Input records
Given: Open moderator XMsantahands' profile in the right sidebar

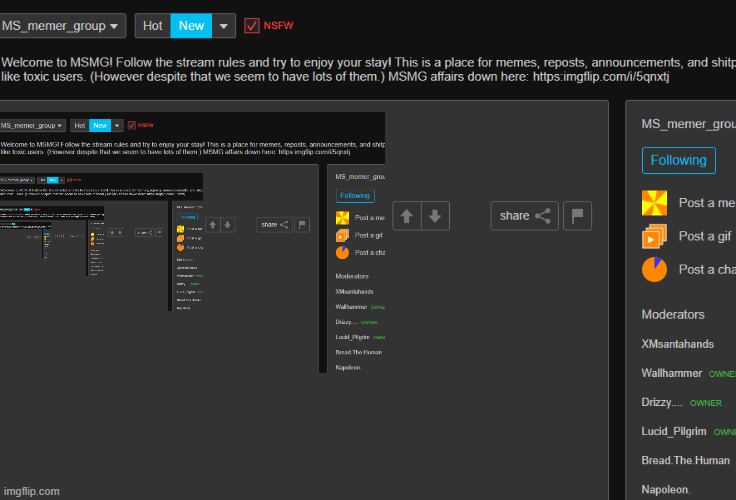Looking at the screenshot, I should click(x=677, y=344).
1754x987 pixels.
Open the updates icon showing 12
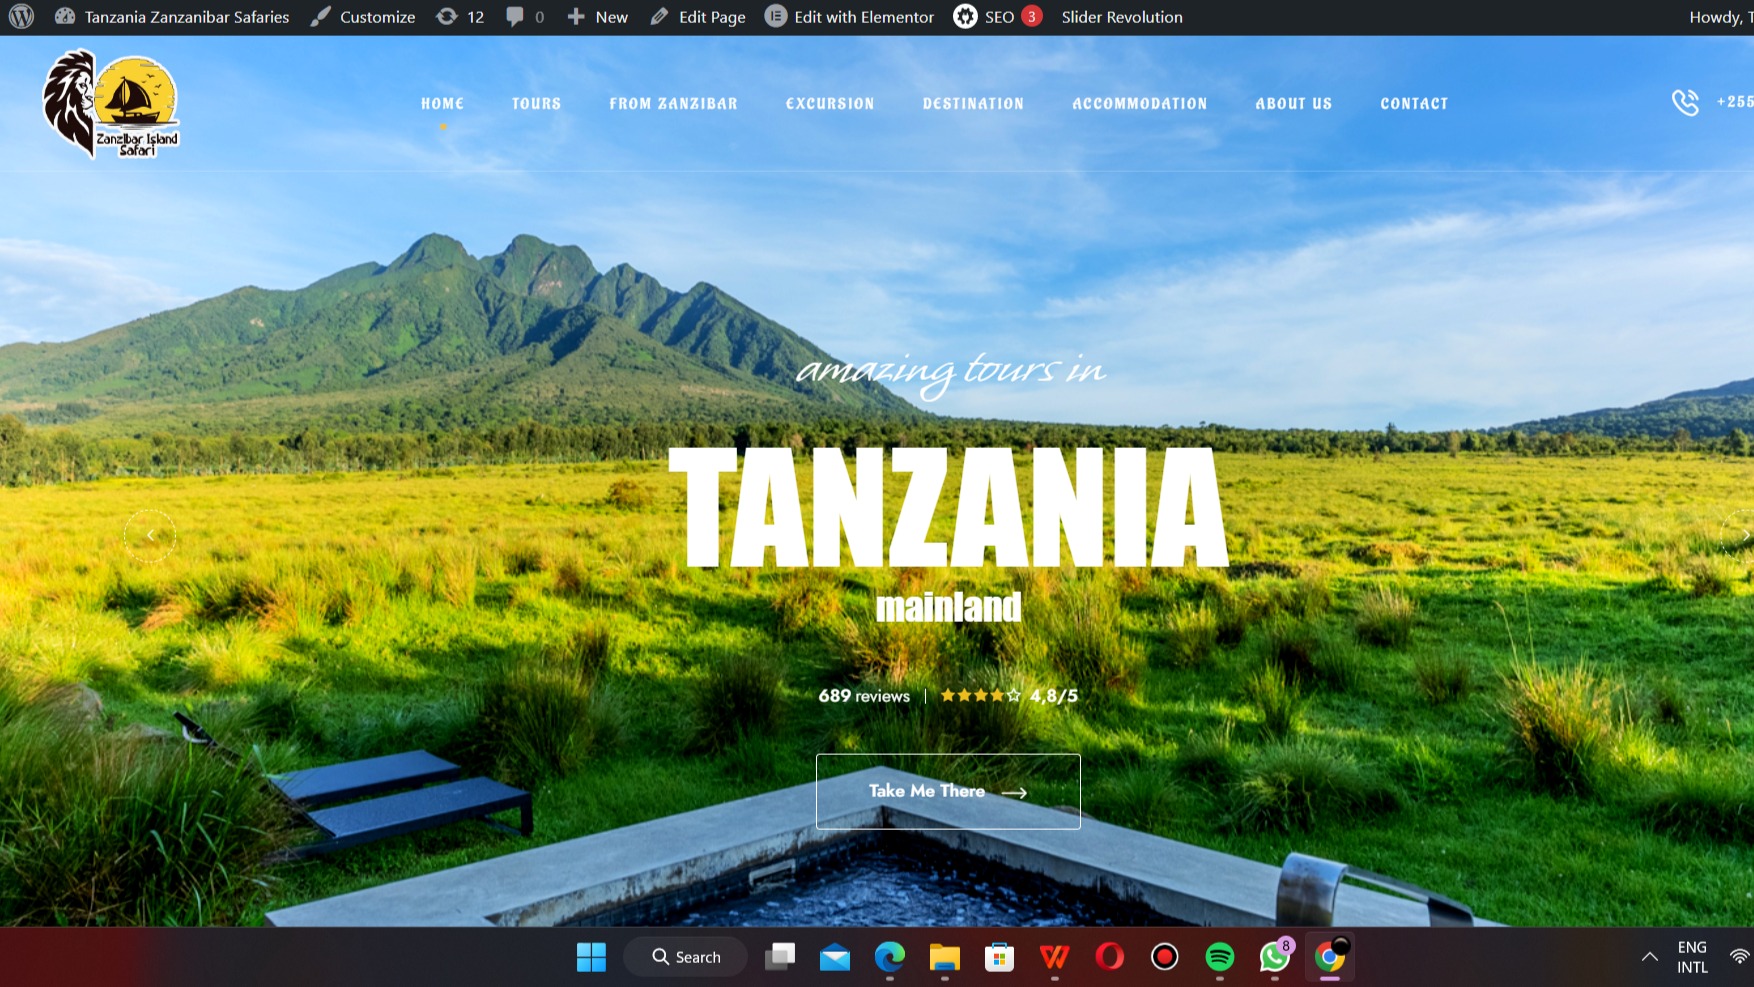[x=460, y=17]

To be done
Arrange the lines of these items as a numbered list, leaving out any blank lines and leaving out the pictures.

Exercise response
1. Given: Open moderator XMsantahands' profile in the right sidebar
2. Looking at the screenshot, I should click(x=677, y=344).
3. 1754x987 pixels.
4. Open the updates icon showing 12
5. [x=460, y=17]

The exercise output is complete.